## [What the task asks]
Can you write down every line of the listing below word for word, leaving the pictures out?

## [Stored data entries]
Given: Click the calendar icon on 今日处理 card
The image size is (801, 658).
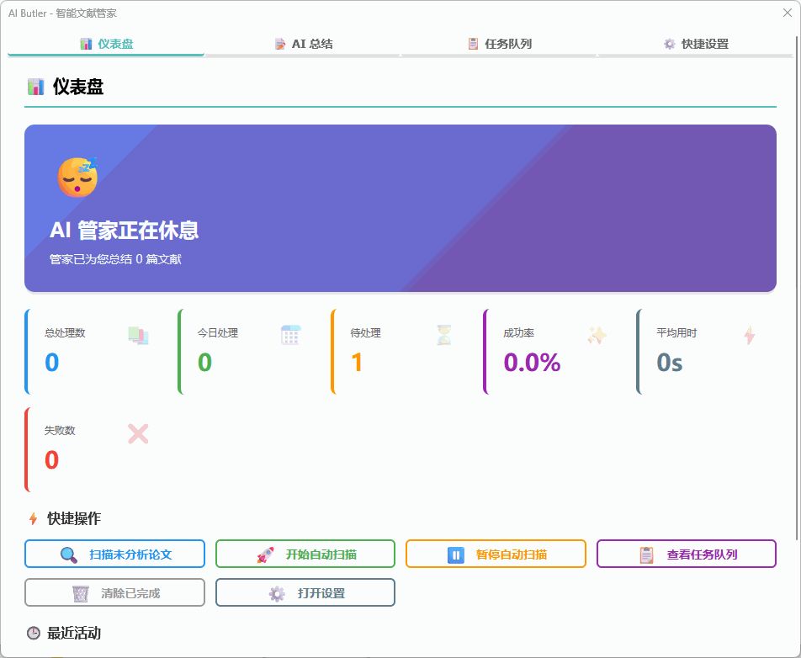Looking at the screenshot, I should pos(291,335).
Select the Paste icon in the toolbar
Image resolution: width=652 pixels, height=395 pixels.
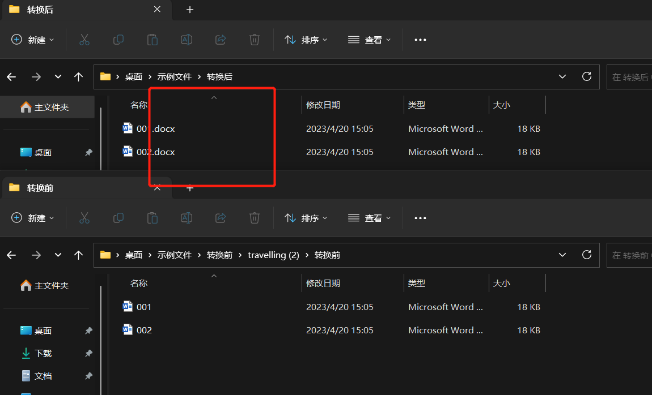(153, 40)
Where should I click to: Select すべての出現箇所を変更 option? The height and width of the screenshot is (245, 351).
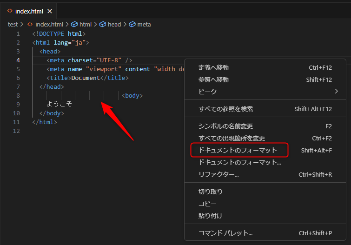(x=232, y=138)
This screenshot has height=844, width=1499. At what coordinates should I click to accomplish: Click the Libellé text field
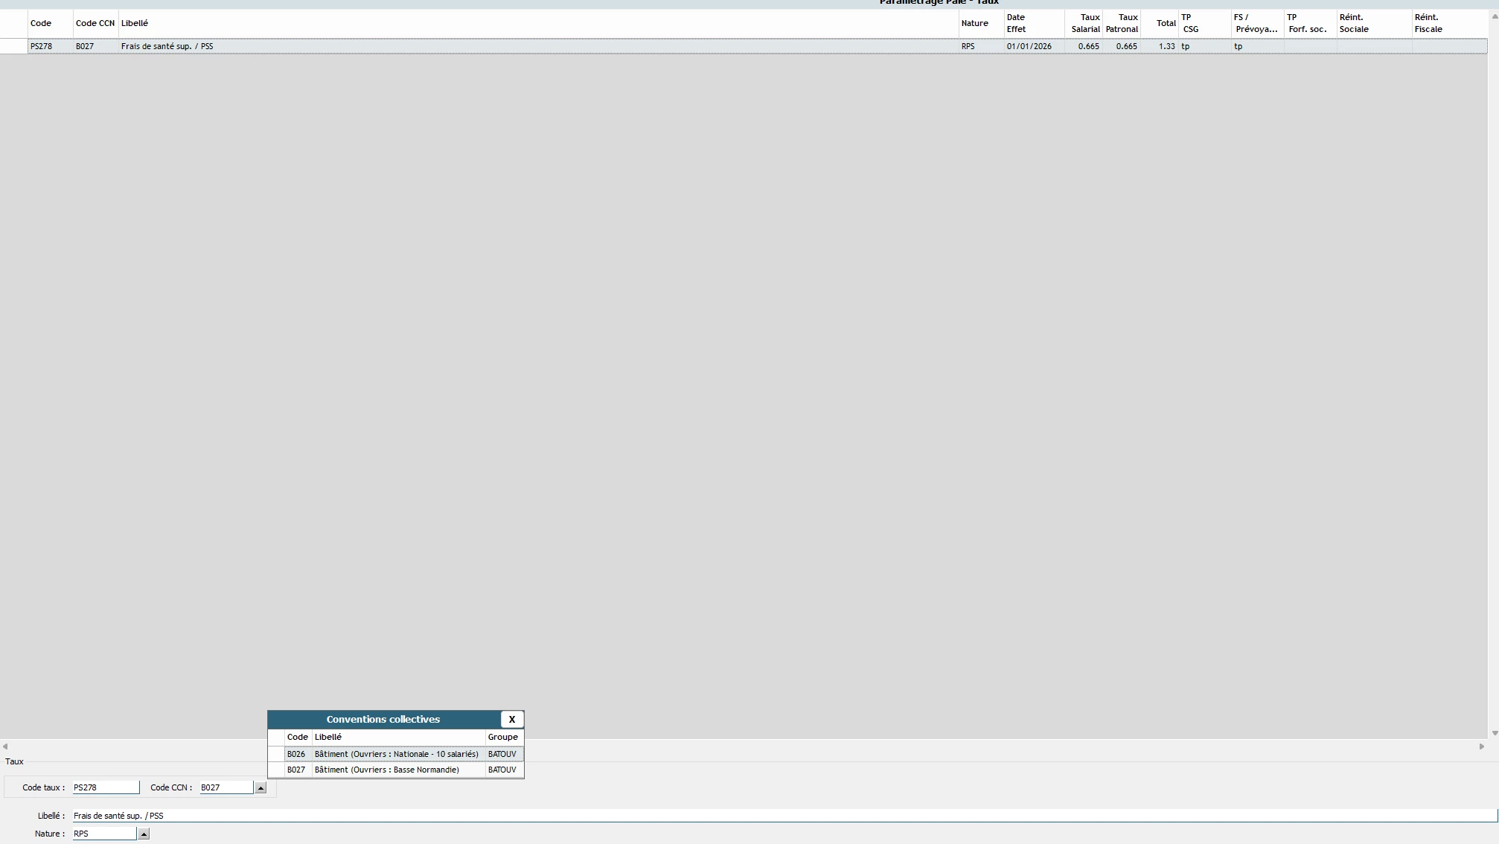tap(744, 816)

## [Answer]
Given: Click the calendar icon on 今日处理 card
The image size is (801, 658).
Looking at the screenshot, I should pos(291,335).
Select the Paste icon in the toolbar
Image resolution: width=652 pixels, height=395 pixels.
(153, 40)
Where should I click to: Select すべての出現箇所を変更 option? The height and width of the screenshot is (245, 351).
(x=232, y=138)
This screenshot has height=844, width=1499. At what coordinates should I click to accomplish: Click the Libellé text field
tap(744, 816)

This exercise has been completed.